Dr. Trowbridge: [1:34] It’s almost like he also is trying to figure out the hand placement. His thumbs aren’t quite together yet. He, too, is participating but at a remove.
Dr. Horton: [1:42] That’s interesting. It’s like they’re learning to worship. This is that first moment when Jesus’ divinity is recognized, and they’re starting to figure it out.
Dr. Trowbridge: [1:49] Why don’t we talk about the background a bit?
Dr. Horton: [1:51] Yes, this gorgeous landscape full of really precise botanical specimens. We’ve got laurel in the foreground and all sorts of other trees that are precisely rendered.

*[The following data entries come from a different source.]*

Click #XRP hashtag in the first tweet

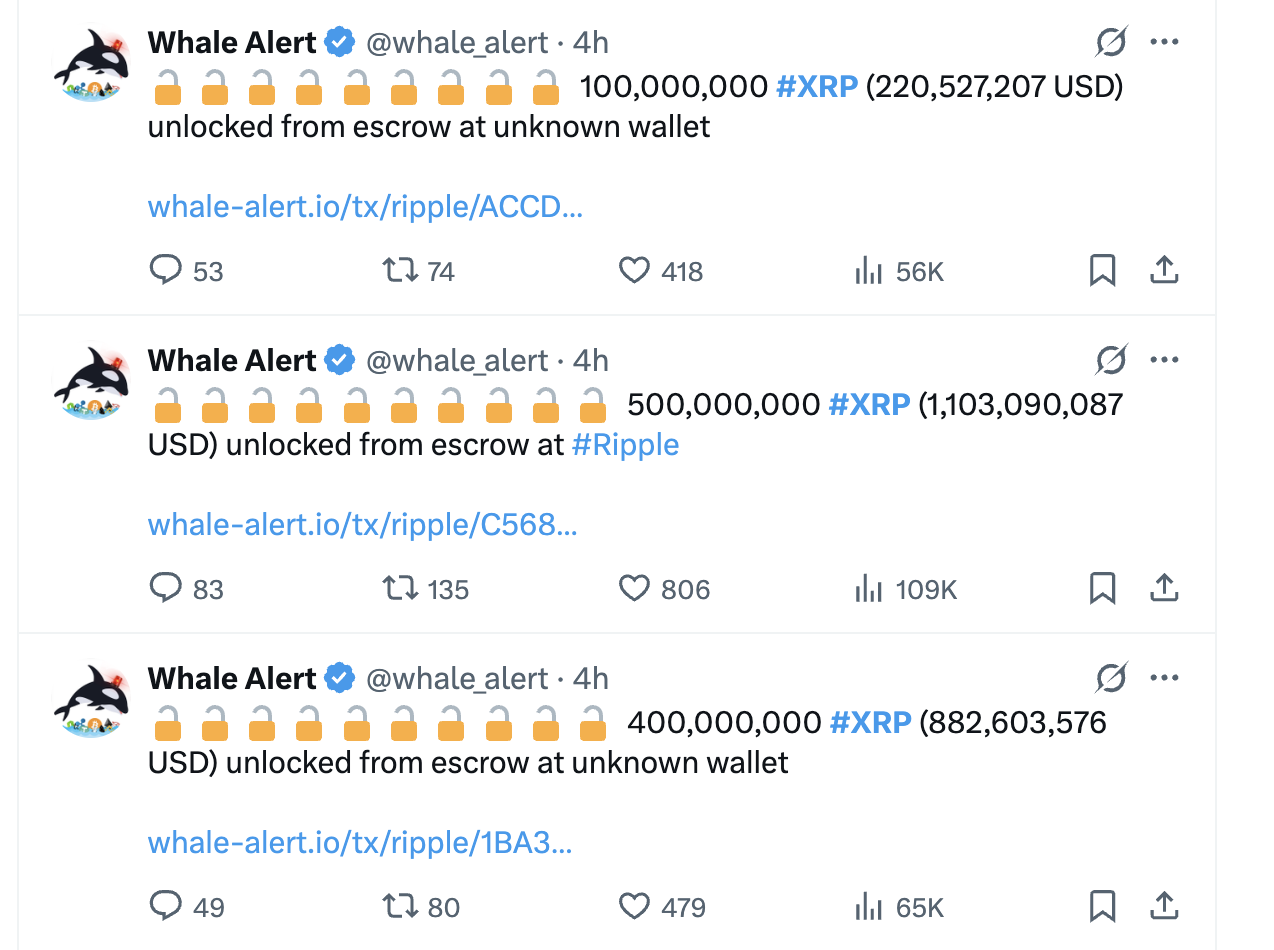[817, 87]
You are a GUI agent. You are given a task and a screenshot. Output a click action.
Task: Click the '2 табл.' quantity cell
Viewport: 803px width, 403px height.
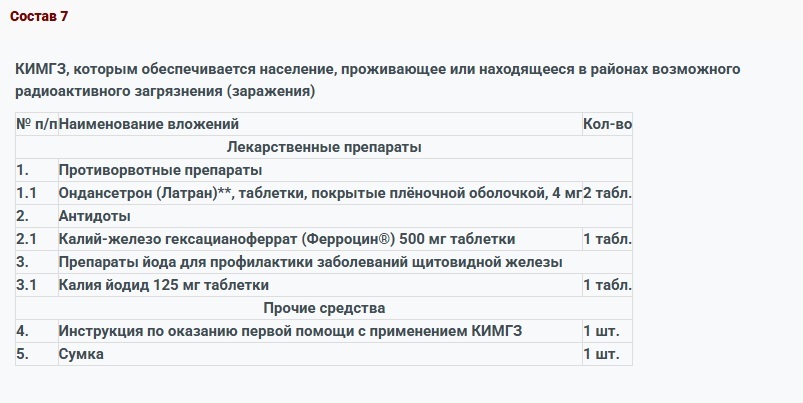607,193
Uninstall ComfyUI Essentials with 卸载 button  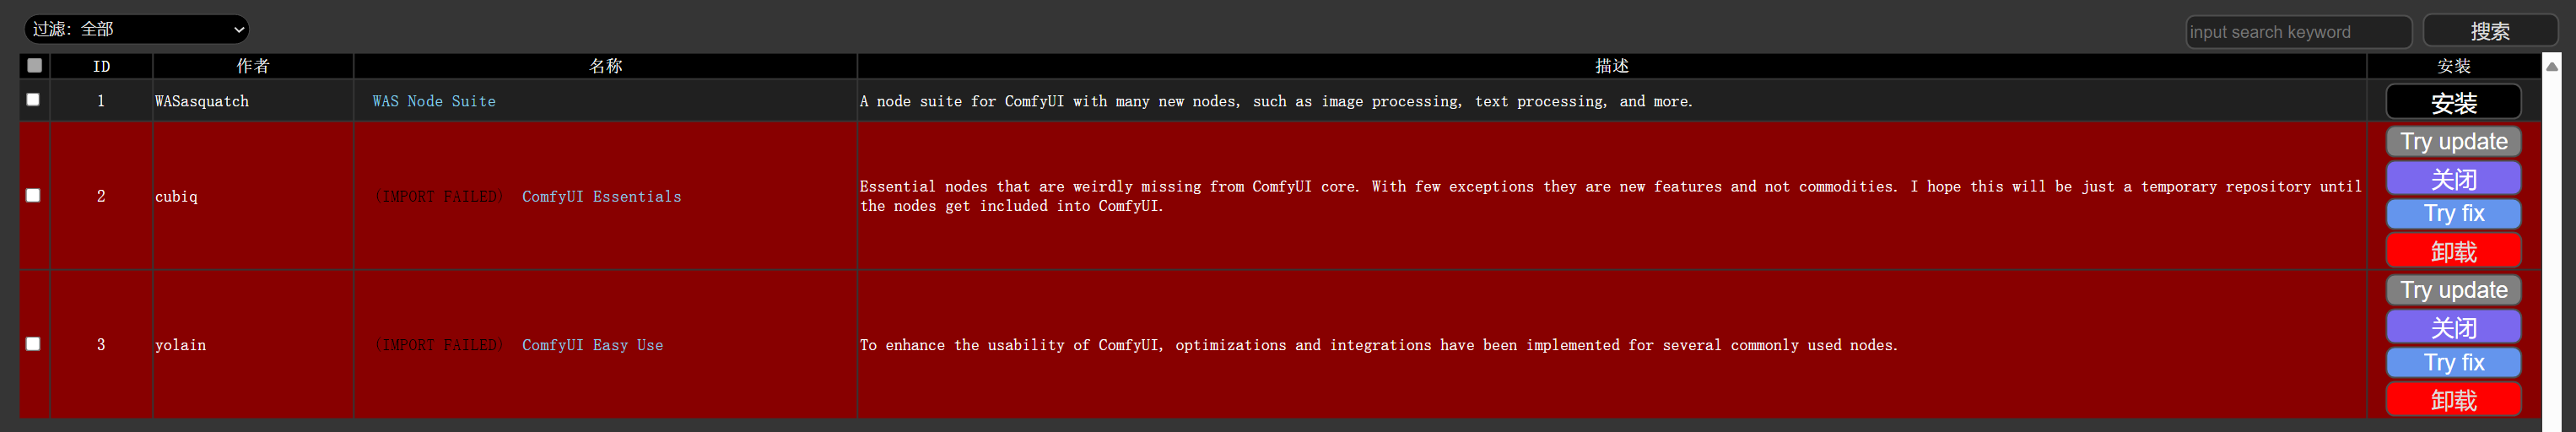coord(2453,251)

Dr. Trowbridge: [2:03] Sort of the diffuse evening sunlight that seems to be increasingly low on the horizon, striking the sides of those buildings more than it does the tower under construction. There’s this play between the preciseness of the details and the sense of atmosphere.
Dr. Horton: [2:17] That softness leads to the serenity, so that the setting is perfectly married to the subject of the shepherds. This is where they work. This landscape is their world. You can really see how Giorgione’s a master with oil paint here, especially in the middle ground.
Dr. Trowbridge: [2:30] Especially where the conduit splashes down and there’s that little lick of white paint that comes up there. When we talk about the advantages of oil paint, one of them is color. If we look at the central group, we start to look at these color harmonies, that green of the kneeling shepherd.
Dr. Horton: [2:45] Or look at how the shepherd is in red, and blue, and white. And then Mary is in red, and blue, and white. That’s another place where we’re seeing Giorgione carefully balancing this picture and creating this union between the holy people and the worshipers.
Dr. Trowbridge: [2:59] The other place we can see it is that robe that Joseph is wearing, this spectacular robe that defies gravity.
Dr. Horton: [3:04] Like a knife-edge curve.
Dr. Trowbridge: [3:06] It’s just absolutely an amazing color, that orange.
Dr. Horton: [3:09] It shines.
Dr. Trowbridge: [3:10] It’s actually a brand-new pigment that was being developed and marketed by Venetian oil-paint sellers.
Dr. Horton: [3:16] When you think about an Adoration of the Shepherds as a pendant to a scene where you have Magi, or the three kings, a type of painting that’s full of rich jewels and rich fabrics and all sorts of luxury, this is really something different, and yet these people have nobility. They have recognized something special here.